Lots of words, yet no substance. About right. Fun!
Au contraire mon frere MM! I do not like this claim from a policy point of view. In 2007 projectors were big and expensive. It makes no sense to try to sell a docking station projector. However if there is a breakthrough in projector technology (making them cheap and cheerful) anytime between 2007 and 2024 then you can profit!
It also seems to indicate that if you are in the docking station business and someone invents a new kind of display that you should apply for a patent immediately. For example take the above claim and replace ‘video information’ with ‘3D sound field information’, ‘3D video information’, ‘subsonic sound information’ or ‘Virtual reality display and control information’. These will all be a lot of work to actually implement in a docking station, involving plenty of research and experimentation. But I do not need to worry about that because I can patent the abstract obvious flow of the information through the new system rather than doing any hard work. (Or I could of, I think I just made these into prior art…).
The idea is to think of an idea, plugin some generic language and apply for a patent without leaving you desk.
You seem to implying that the application has an enablement or written description problem.
There’s a statute for that.
It’s just that it is not 101.
I don’t see such a enablement problem. Surely all of these are well known and obvious how to implement to a PHOSITA:
a) Docking connector (able to handle video information)
b) Communication interface (able to handle video information)
c) A projection module (able to handle video information)
Physically connecting the a), b) and c).
What is left in the claim is the flow of video through a), b) and c) and given everything else how could that not be enabled?
Well if you agree that its enabled, they why do you think there is undone hard work?
“. But I do not need to worry about that because I can patent the abstract obvious flow of the information through the new system rather than doing any hard work. (Or I could of, I think I just made these into prior art…).”
Slashdot Reader f you are in the docking station business and someone invents a new kind of display that you should apply for a patent immediately. For example take the above claim and replace ‘video information’ with ‘3D sound field information’, ‘3D video information’, ‘subsonic sound information’ or ‘Virtual reality display and control information’. These will all be a lot of work to actually implement in a docking station, involving plenty of research and experimentation. But I do not need to worry about that because I can patent the abstract obvious flow of the information through the new system rather than doing any hard work. (Or I could of, I think I just made these into prior art…).
Ah, so you do have some understanding of how the game is being played. Congrats!

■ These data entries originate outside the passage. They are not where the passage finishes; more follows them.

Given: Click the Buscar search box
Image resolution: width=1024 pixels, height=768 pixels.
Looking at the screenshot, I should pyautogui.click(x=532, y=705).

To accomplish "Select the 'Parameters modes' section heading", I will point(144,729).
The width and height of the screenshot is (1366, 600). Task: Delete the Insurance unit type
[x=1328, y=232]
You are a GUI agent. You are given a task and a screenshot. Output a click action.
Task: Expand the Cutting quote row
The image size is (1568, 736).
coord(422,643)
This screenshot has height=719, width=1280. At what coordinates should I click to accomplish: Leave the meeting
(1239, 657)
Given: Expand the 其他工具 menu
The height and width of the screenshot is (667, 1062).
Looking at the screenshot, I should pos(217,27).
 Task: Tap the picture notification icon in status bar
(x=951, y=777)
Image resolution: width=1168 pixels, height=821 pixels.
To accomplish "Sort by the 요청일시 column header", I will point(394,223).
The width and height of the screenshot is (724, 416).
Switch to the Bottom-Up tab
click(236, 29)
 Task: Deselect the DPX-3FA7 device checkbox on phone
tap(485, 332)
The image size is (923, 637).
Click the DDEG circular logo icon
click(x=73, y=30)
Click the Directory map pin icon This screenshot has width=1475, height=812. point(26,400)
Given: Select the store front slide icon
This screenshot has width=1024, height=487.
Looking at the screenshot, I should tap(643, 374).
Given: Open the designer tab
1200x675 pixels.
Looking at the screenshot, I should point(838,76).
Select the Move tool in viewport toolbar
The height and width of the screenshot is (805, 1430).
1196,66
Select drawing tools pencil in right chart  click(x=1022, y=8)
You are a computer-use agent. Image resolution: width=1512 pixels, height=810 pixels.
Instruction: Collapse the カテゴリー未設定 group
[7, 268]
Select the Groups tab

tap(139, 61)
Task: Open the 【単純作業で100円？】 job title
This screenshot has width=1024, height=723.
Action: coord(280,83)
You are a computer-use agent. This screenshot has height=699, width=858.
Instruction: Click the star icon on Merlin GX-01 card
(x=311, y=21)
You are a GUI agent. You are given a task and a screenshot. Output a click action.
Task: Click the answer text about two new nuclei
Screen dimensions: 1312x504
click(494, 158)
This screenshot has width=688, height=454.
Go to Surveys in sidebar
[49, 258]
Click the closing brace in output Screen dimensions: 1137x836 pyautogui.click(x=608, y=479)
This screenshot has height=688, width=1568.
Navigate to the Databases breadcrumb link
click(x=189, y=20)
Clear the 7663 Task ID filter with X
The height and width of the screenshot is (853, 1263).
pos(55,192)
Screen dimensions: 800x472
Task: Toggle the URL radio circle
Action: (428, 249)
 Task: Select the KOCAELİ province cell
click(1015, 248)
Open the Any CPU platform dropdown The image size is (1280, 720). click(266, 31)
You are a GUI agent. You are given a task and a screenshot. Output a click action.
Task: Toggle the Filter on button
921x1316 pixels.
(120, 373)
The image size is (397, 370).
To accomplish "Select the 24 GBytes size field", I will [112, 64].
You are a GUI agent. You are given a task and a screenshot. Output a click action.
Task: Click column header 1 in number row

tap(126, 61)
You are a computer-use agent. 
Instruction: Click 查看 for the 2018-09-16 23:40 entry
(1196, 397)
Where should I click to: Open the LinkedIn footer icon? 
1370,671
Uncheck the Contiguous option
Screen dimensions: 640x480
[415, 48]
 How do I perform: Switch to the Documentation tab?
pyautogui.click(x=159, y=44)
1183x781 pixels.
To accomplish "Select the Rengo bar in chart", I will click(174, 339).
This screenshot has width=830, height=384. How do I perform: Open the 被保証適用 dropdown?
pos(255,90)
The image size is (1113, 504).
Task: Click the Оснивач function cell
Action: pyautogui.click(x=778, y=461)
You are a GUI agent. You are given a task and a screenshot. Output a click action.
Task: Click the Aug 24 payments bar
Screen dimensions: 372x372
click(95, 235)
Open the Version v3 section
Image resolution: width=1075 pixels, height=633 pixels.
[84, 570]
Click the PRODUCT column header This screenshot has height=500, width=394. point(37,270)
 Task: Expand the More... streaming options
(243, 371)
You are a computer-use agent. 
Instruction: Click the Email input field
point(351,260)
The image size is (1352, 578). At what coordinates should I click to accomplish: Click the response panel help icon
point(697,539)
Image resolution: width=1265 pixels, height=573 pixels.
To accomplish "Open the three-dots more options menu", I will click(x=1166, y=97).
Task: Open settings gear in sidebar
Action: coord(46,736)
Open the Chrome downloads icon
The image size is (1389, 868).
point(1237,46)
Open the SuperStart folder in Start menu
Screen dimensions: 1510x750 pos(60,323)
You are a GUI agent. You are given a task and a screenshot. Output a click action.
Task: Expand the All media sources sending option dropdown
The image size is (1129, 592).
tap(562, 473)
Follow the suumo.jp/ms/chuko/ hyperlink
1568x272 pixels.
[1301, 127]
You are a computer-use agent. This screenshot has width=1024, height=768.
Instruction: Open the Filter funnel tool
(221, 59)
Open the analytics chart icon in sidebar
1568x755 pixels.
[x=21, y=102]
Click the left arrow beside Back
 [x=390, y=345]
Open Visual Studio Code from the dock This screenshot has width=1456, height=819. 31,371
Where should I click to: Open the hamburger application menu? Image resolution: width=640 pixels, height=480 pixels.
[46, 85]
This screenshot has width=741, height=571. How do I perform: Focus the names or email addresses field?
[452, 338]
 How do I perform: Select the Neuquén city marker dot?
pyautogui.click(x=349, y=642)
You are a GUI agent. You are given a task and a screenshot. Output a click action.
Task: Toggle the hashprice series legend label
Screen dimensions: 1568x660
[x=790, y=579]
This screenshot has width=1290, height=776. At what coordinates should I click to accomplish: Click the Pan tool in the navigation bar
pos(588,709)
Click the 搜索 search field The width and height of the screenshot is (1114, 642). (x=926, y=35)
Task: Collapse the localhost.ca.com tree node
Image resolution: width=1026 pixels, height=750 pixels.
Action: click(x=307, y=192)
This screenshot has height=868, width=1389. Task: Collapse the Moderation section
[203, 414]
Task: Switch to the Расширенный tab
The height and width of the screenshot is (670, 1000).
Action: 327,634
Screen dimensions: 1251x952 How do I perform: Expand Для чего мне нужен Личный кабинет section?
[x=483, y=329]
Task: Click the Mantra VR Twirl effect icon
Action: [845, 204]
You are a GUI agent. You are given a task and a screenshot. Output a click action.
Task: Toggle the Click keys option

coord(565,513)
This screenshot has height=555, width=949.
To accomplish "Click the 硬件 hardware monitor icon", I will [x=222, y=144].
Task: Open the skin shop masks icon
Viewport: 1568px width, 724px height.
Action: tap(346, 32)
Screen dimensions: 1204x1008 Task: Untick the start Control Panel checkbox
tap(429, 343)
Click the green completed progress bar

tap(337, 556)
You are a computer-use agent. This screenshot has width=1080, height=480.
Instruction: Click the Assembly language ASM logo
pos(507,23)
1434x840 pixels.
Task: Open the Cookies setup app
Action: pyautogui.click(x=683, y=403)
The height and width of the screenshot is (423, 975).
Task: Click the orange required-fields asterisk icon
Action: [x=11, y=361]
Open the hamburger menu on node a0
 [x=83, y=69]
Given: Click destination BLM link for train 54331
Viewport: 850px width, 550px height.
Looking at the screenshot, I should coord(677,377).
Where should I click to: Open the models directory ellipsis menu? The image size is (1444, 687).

Recognize also that you need not be in the “docking station business” at all to play this game. All you need to be “in” is the patent speculation and/or assertion business.
And there are worse claims than this one out there. Far worse. With less technology and even more emphasis on the information.
Plus I know of a website where you can find stories about all the latest technology so its easy to find ideas for patent speculation! I won’t reveal the name though.
Plus I know of a website where you can find stories about all the latest technology so its easy to find ideas for patent speculation! I won’t reveal the name though.
No kidding.
And let me guess: the big companies responsible for that “latest technology” are endless disparaged by the same website as being “not innovative”.
Thank goodness there’s nothing transparently sleazy about that website.